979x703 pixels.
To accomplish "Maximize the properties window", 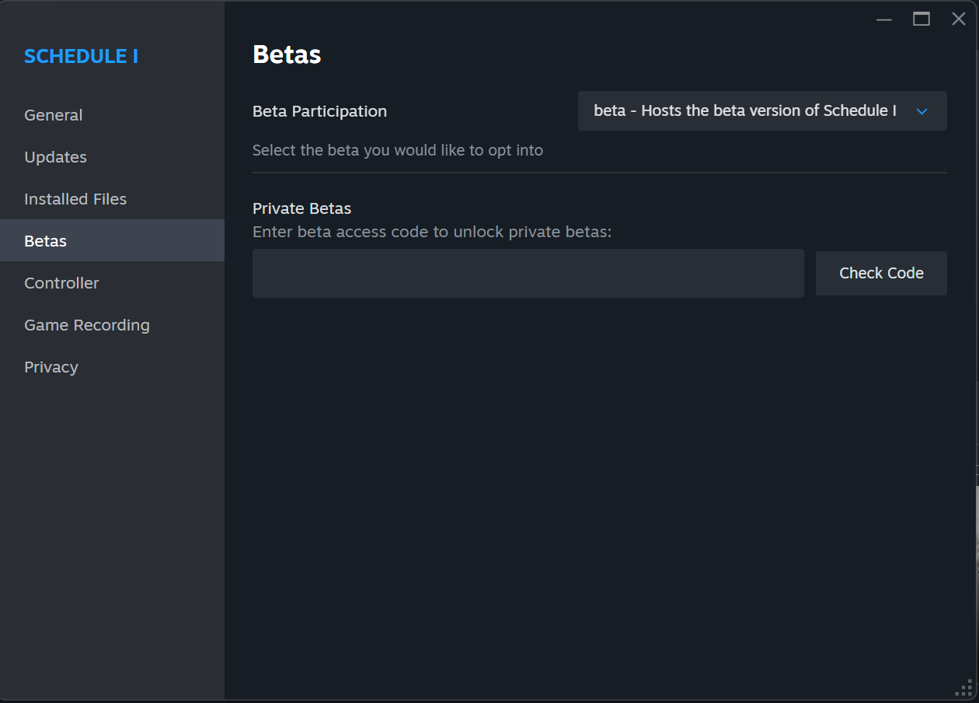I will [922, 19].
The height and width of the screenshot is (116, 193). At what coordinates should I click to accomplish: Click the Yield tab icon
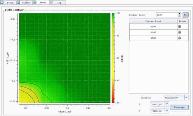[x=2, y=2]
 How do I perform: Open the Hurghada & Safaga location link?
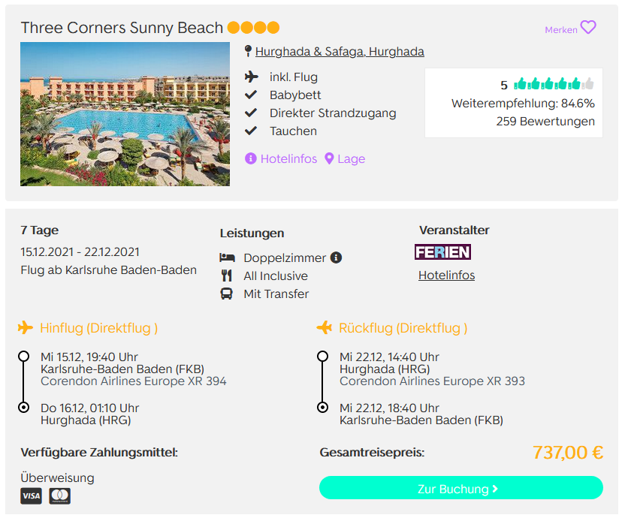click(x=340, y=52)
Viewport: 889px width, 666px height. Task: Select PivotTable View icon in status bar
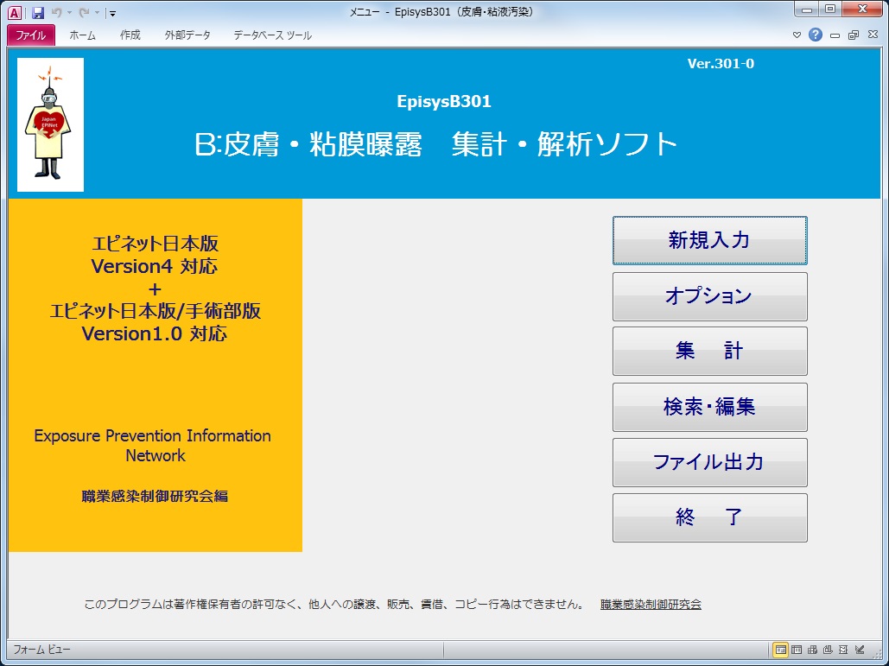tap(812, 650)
═══
* [Work instructions]: Reproduce the records verbatim, starting with the line that contains "How do I perform: Open" and continuing through the end of the records, with both ends included. Omit the pictures from your output.

* [Answer for the task]:
 How do I perform: Open the Hurghada & Safaga location link?
click(x=340, y=52)
Viewport: 889px width, 666px height. Task: Select PivotTable View icon in status bar
tap(812, 650)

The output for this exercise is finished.